I’m with you on the ‘wide berth’ when it comes to spiders. Anything exotic (and unknown) I will give a wide berth. Having said that, I have handled Redknee Tarantulas (and a couple of other large Tarantulas) in the past but funnel web spiders are just a completely different kettle of fish.

The late Struan Sutherland, who wrote the seminal work ‘Venomous Creatures of Australia’ and developed the funnel web antivenom, told a story about receiving a parcel one day that had a periodic knocking sound coming from it. When opened it contained a very large, very aggressive specimen of a tree dwelling funnel web that had attacked some timber cutters after they cut its tree down. It was throwing itself against the walls of the container that held it. That spider subsequently became the most productive venom source for the CSL researchers and after a few years died of ‘chronic rage’.

We don’t get Funnel Webs in Melbourne thank goodness (plenty of Redbacks though).

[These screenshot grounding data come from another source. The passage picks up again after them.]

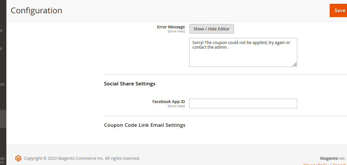Image resolution: width=347 pixels, height=165 pixels.
Task: Click the Magento logo in footer
Action: click(x=18, y=158)
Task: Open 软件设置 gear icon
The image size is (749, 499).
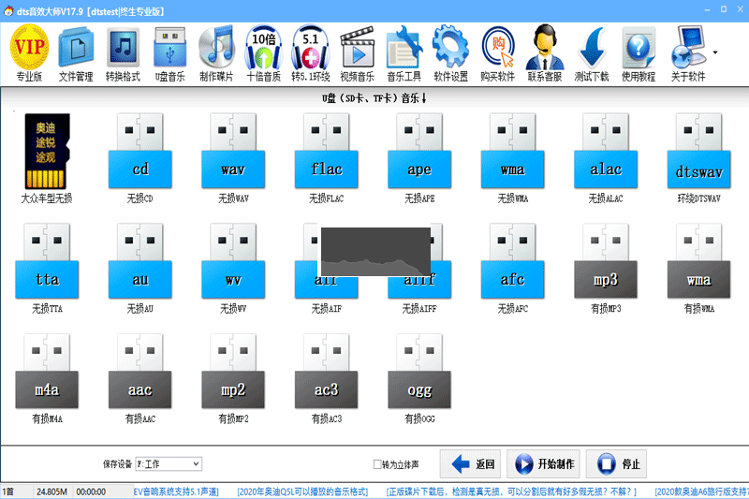Action: [450, 53]
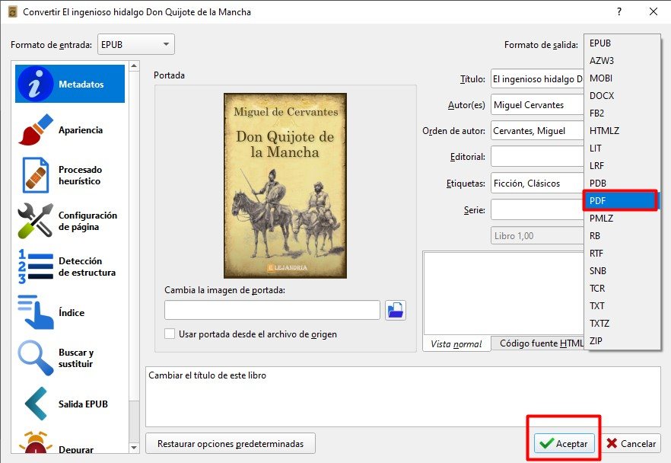Expand the Formato de entrada dropdown
This screenshot has height=463, width=671.
tap(136, 44)
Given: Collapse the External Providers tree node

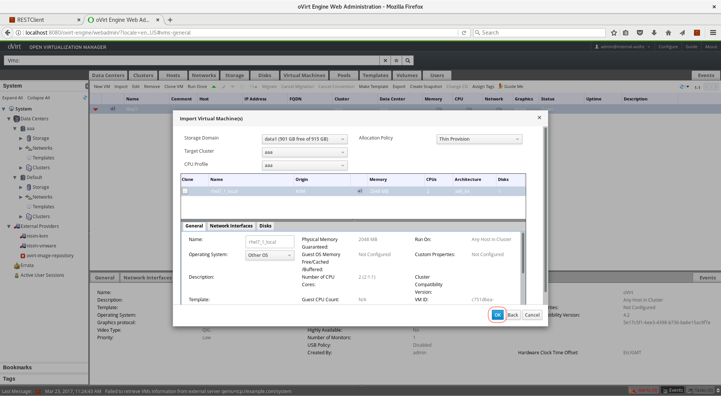Looking at the screenshot, I should pyautogui.click(x=9, y=226).
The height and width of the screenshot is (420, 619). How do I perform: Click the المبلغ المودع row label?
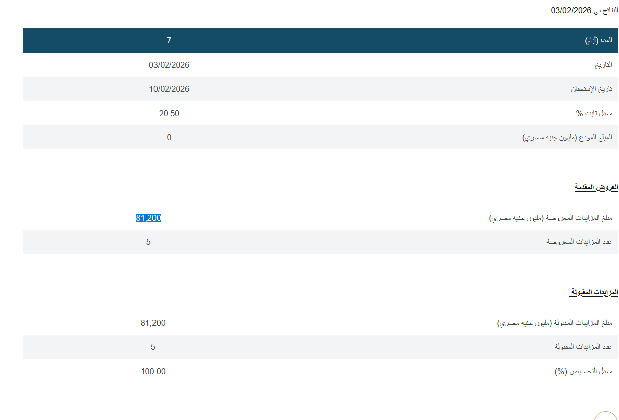567,137
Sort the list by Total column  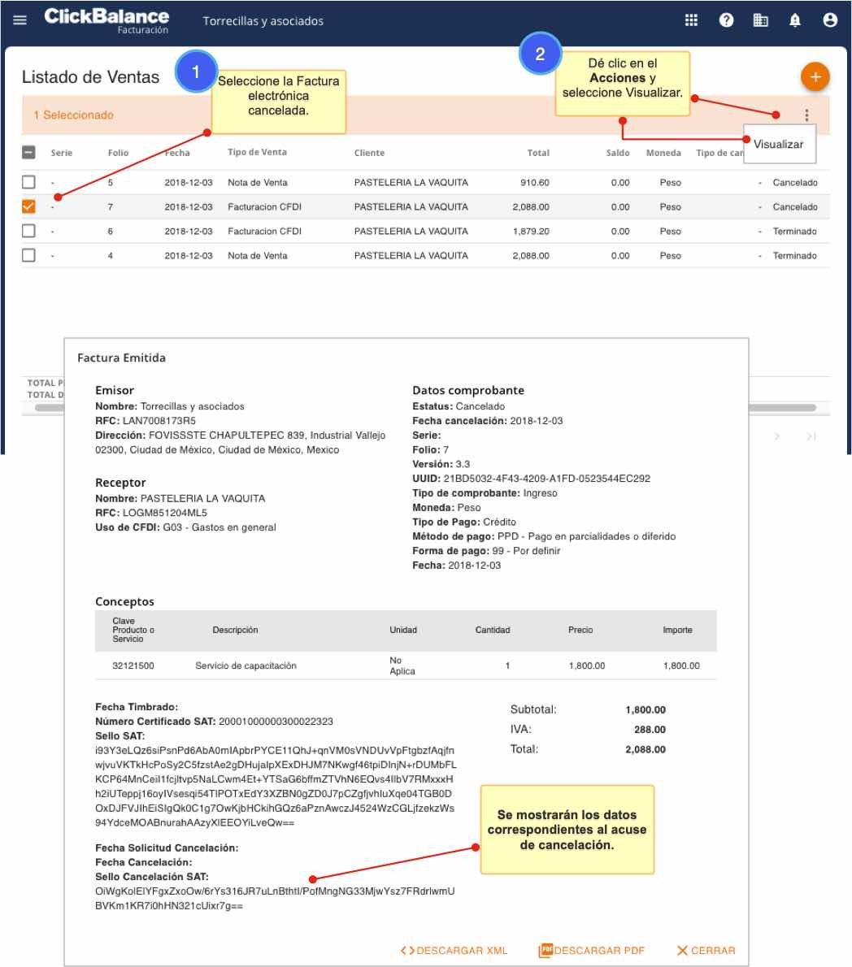[537, 153]
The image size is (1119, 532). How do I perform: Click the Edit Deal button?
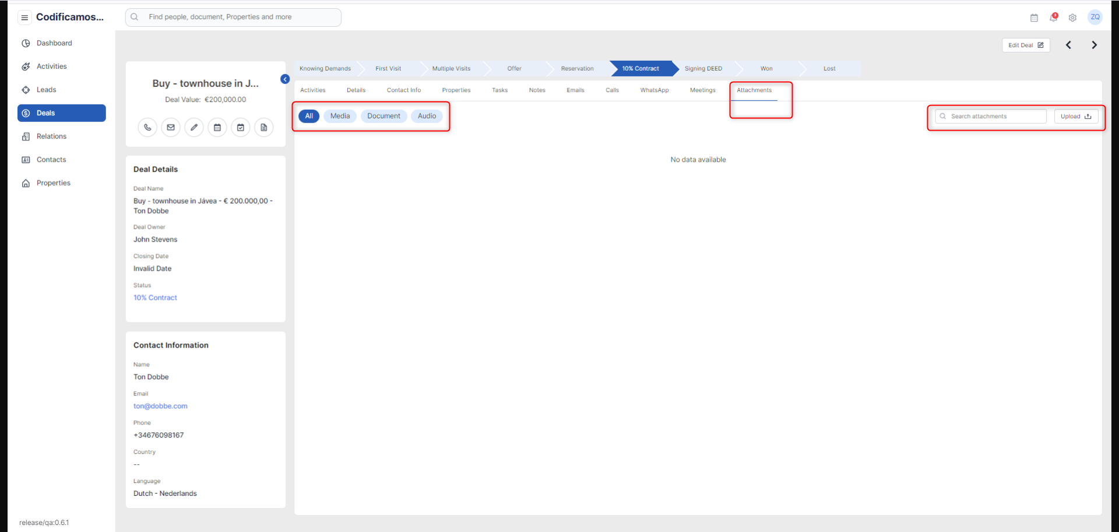pos(1025,45)
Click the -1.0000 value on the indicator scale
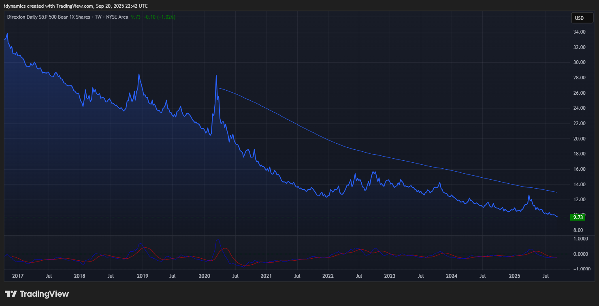This screenshot has height=306, width=599. point(579,269)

I’m sure there are plenty of Eastern Brown snakes within a few hundred meters of me as I live next to the Yarra River, but I don’t bother them and they don’t bother me.

The folks at this venom collection centre are doing vital work. I hadn’t realised how much venom is needed to make enough anti-venom to treat a funnel web victim. Glad I don’t have to wake up in the morning and think about handling snakes or milking spiders.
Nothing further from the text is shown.